* [Assignment]: In the records below, count every line that includes the word "badge". Provide the total alone.

*** Opening of Task input ***

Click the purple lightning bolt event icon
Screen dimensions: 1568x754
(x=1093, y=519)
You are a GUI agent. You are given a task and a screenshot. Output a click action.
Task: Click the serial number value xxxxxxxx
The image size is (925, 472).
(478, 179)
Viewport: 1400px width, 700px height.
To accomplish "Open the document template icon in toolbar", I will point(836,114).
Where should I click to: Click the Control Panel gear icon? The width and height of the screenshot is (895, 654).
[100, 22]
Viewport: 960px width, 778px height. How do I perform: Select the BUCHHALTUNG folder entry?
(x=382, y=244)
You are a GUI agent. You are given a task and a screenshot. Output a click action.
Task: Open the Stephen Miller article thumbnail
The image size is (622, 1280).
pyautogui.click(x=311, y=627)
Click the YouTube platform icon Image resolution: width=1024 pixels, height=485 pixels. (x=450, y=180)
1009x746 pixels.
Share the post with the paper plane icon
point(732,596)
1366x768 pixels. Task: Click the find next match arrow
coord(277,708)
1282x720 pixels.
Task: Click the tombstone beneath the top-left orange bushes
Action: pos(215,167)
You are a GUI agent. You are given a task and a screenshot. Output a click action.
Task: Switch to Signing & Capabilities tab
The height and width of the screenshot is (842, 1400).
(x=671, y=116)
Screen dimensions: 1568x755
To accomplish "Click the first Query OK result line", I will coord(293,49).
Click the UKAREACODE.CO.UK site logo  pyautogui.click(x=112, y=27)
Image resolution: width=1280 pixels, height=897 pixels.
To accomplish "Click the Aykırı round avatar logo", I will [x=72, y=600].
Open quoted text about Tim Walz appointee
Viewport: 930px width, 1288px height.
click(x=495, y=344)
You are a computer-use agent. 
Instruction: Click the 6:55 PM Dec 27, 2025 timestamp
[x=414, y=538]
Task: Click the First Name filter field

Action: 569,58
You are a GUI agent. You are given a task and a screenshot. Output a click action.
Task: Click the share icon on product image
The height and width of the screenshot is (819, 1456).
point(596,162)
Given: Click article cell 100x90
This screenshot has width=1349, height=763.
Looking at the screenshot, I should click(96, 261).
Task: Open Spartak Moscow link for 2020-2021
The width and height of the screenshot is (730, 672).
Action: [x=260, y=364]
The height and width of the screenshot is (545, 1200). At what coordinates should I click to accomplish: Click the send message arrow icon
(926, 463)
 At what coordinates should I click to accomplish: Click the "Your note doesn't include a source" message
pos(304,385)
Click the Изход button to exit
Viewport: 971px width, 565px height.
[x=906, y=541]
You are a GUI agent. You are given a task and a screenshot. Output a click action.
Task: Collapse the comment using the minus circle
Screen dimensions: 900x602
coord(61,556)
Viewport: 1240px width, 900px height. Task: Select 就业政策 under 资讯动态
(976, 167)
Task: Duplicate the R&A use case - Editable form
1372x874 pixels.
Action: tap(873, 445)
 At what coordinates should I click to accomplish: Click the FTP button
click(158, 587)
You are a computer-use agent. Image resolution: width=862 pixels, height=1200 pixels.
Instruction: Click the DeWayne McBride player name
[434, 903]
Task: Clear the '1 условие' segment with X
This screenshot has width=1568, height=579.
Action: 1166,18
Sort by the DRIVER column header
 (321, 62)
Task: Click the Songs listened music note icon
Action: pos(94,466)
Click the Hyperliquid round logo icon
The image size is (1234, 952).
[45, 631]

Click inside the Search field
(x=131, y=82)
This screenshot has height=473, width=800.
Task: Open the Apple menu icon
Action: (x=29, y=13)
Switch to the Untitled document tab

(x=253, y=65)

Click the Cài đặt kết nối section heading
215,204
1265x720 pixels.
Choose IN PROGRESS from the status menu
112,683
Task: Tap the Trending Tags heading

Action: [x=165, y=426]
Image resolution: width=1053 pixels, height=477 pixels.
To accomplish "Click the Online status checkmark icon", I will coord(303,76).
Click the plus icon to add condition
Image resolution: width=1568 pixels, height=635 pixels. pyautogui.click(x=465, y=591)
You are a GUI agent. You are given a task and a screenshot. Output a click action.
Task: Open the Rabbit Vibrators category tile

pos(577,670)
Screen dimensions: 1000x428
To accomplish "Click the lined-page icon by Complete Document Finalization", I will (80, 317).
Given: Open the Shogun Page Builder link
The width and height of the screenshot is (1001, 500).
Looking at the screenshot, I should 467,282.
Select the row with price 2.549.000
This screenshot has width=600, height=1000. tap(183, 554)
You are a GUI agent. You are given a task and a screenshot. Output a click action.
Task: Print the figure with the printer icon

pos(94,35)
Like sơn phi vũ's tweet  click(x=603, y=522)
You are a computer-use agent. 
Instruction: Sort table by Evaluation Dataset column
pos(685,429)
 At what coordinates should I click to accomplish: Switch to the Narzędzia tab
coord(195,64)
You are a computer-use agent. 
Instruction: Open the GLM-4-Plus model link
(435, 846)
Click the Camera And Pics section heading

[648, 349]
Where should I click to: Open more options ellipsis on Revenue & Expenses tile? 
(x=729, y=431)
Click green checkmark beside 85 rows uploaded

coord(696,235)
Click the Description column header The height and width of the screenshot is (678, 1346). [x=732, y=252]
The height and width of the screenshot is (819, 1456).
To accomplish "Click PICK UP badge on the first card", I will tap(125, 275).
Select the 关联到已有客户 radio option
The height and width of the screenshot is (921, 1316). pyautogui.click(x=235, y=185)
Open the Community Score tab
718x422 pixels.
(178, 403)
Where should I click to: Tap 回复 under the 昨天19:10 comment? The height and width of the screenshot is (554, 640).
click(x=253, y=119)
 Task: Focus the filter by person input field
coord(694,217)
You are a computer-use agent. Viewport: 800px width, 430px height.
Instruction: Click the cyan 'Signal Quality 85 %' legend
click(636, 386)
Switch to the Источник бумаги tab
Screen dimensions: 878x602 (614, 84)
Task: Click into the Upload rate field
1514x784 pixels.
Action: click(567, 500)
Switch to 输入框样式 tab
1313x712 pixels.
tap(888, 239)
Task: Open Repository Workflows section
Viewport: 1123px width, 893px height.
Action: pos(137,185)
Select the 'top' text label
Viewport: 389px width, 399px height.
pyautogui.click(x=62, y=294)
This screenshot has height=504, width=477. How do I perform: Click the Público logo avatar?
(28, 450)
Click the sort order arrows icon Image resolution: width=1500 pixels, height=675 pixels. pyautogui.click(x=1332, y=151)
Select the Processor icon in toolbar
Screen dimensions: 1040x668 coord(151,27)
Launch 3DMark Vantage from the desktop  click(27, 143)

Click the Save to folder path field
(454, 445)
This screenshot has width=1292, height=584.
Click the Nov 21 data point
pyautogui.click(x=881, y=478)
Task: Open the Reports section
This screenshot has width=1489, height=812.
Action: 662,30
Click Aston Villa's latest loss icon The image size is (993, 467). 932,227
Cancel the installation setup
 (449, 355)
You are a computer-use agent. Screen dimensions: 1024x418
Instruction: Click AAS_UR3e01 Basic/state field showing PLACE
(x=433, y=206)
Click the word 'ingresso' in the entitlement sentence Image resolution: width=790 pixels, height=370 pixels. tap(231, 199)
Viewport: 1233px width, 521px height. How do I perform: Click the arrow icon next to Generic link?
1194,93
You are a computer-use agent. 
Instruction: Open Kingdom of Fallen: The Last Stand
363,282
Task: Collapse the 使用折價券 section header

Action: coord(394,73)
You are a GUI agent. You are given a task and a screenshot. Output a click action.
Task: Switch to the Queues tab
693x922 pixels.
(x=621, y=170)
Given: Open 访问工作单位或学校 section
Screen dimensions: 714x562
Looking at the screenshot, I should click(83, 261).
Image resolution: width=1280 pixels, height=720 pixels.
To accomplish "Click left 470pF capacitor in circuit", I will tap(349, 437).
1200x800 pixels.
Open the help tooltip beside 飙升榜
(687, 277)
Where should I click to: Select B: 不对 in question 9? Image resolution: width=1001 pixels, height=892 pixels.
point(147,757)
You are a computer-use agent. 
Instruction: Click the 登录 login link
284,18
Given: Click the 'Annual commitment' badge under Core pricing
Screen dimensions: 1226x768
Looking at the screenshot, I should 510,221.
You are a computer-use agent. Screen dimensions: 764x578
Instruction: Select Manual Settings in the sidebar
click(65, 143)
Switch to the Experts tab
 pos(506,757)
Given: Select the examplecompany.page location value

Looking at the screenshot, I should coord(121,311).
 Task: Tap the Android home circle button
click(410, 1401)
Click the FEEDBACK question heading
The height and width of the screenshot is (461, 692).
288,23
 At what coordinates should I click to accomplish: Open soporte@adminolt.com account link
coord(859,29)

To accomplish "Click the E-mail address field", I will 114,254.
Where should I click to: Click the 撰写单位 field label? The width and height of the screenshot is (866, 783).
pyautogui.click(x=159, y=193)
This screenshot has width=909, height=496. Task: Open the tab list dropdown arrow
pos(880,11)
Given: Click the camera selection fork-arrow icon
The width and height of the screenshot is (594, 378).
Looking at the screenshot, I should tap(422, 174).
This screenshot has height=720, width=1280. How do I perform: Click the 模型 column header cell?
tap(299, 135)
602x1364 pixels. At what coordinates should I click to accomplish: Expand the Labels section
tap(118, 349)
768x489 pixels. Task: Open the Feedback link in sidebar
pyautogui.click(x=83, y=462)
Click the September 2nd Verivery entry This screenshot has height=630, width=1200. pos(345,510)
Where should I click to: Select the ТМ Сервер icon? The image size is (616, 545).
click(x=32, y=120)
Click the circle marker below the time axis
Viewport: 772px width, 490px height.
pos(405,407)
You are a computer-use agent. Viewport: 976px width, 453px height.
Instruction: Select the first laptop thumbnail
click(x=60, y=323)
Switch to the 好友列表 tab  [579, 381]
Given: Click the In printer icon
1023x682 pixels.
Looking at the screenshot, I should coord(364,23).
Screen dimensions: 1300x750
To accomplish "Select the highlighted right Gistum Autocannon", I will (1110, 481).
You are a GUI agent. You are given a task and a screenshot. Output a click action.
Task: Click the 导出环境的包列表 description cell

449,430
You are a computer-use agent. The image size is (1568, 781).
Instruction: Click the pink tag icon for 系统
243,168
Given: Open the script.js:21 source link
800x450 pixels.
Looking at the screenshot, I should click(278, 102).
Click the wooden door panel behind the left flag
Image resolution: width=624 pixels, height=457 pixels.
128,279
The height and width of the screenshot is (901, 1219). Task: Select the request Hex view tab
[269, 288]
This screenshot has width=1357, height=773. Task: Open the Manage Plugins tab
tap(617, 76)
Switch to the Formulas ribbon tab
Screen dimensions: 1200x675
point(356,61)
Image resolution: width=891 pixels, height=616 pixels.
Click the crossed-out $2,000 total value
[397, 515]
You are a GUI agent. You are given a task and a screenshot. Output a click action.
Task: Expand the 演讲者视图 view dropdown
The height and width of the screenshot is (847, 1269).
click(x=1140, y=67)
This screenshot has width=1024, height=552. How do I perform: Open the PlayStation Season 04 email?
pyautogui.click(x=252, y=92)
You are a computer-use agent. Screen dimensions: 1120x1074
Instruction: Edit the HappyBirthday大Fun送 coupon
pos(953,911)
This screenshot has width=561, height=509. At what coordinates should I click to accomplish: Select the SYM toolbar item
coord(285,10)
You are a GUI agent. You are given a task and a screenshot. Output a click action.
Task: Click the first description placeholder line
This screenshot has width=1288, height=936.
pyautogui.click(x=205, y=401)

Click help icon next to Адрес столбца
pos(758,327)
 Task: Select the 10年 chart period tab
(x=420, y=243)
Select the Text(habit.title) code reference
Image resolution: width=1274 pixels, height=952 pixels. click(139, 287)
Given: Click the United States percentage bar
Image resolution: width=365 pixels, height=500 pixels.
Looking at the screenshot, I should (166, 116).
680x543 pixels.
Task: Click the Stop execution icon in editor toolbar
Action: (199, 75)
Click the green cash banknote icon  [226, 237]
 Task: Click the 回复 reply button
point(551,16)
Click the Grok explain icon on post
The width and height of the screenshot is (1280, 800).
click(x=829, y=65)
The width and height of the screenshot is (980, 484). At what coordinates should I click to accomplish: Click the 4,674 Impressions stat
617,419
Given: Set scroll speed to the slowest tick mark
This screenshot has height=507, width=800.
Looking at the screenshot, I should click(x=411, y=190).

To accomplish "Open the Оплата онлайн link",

*** Close of Task input ***

* [Task output]: 2